Trina’s expression tightened in response to the bluntness. “Yeah. In the park. Still working on an ID.”
“Your case?”
“No. Someone else’s.” She paused. “It’s just pieces, left. The vic was eaten.” The last she said matter-of-factly, without any emphasis on the final word, but her throat moved as she swallowed hard.
Sasha didn’t bother to tamp down the soft growl that built in his throat.
“Want us to take a look?” Nikita asked, and his voice had gentled. Sasha was proud of him for that.
“Yeah, that’d be good.”
Sasha’s hackles went up the moment they stepped in the lab. He smelled wolf. The ferals he’d tracked before, the ones whose scent had been used as bait by the Institute.
He growled.
Dr. Harvey stood on the far side of the table, gripping the edge of the white drape. She lifted her brows in response to Sasha’s growl, and he cut off immediately, offering her a sheepish smile.
“Sorry.”
“It’s alright,” she said, voice touched with wariness. “I don’t like the way it smells, either.”
“It smells familiar,” Nikita said, stepping up to the table beside Trina, looking down expectantly.
“Friend of yours?” Harvey asked dryly, and pulled back the drape.
Nikita took a short, sharp breath, and forced it back out through flared nostrils, muscle leaping in his jaw as he clenched it. He didn’t sway, though; didn’t show any of the usual signs of fainting or falling ill. He was well-fed, this time, in both ways that counted.
Sasha allowed himself a quick burst of pride before his gaze dropped to the table, and then he was checking a growl again. He pushed it down and stepped up alongside them, on Trina’s other side.
“Eaten, yes,” Nikita said.
Trina nudged him with an elbow.
“You said it, not me. And yes, it’s true. It’s also very irregular for a wolf.”
Sasha thought of the Russian wilderness, the musk of a deer; his own hands, tendons stark in their pale backs, as he gripped at shaggy coat; the give of flesh beneath his teeth, blood filling his mouth.
He blinked down at the human remains on the table, and wanted to be sick. He felt Nikita’s gaze, a quick check over the top of Trina’s head, but shut his eyes, and inhaled deeply, trying to sort out all the scents that lay in the dead limbs in front of him.
Blood, yes, dried and clotted. Fear-sweat, long evaporated, a rank layer over the regular sweat of exertion. And the wolves: two, both male, and healthy; their saliva stank of something desperate and wild, a dumb excitement. And a third wolf, one distant, not involved with the killing, but one that had brushed up against one of the murderers: Gustav’s Hannah.
He opened his eyes, and found Dr. Harvey watching him critically.
“The victim is male,” Sasha told her. “Healthy. I think he was probably running for exercise, before he had to run for his life. They tore him apart while he was still alive.”
“Jesus,” Trina breathed.
Dr. Harvey swallowed. “Yes, that was my conclusion, too, based on the amount of bleeding.” She indicated the raw edge of the dismembered leg with a gloved pinky finger. “Is it the same – wolves – as before?” She only stumbled over the word a little.
“Yes. The two ferals. And they’ve been in contact with Hannah.”
“She orchestrated the attack, then,” Nikita said. “She’s the captain.”

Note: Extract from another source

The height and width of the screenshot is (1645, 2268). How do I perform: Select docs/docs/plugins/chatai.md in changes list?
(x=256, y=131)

“Which means Gustav is,” Sasha said. They traded a look over Trina’s head, and Nikita had pulled on his old Cheka mask, the flat, terrifying look that meant he was on the war path – only his eyes betrayed his worry.

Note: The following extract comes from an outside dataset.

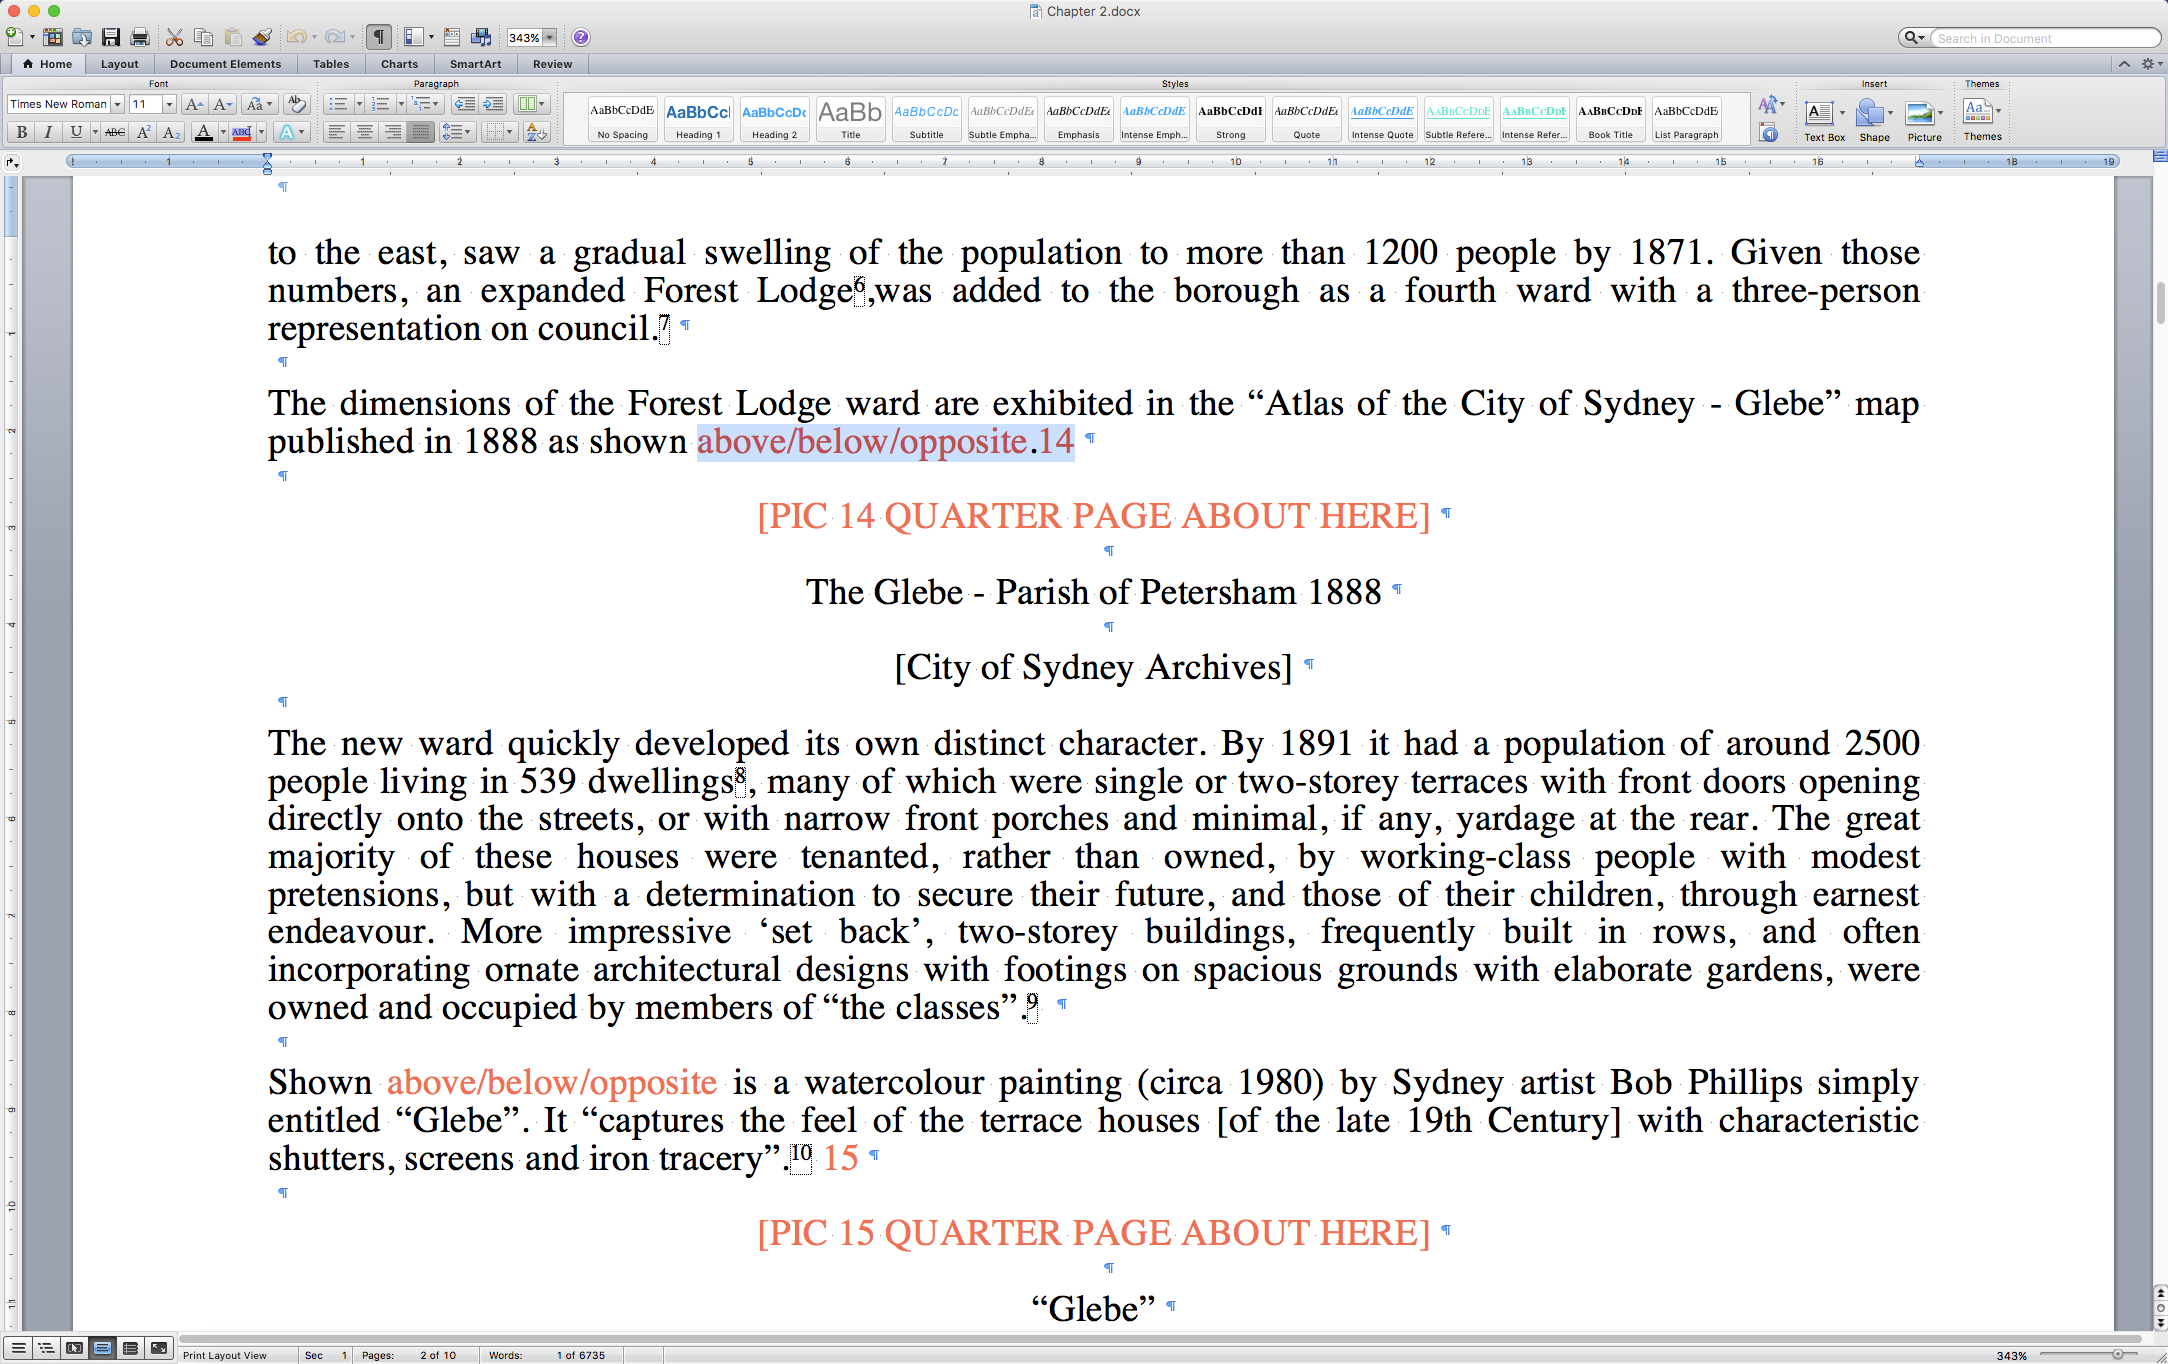Click the Save document icon
This screenshot has width=2168, height=1364.
111,38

“If you can tell all that by smelling this” – Trina said, gesturing to the table – “why weren’t you able to track down Gustav yesterday?”
Nikita paced away from the table, hands clasped together in the small of his back; the pose did nice things to his shoulders. Stood him very upright; made it easy to imagine he wore his long, black leather Cheka coat. “We kept catching trails. Him, once, then her. Then both of them together. But they always stopped.”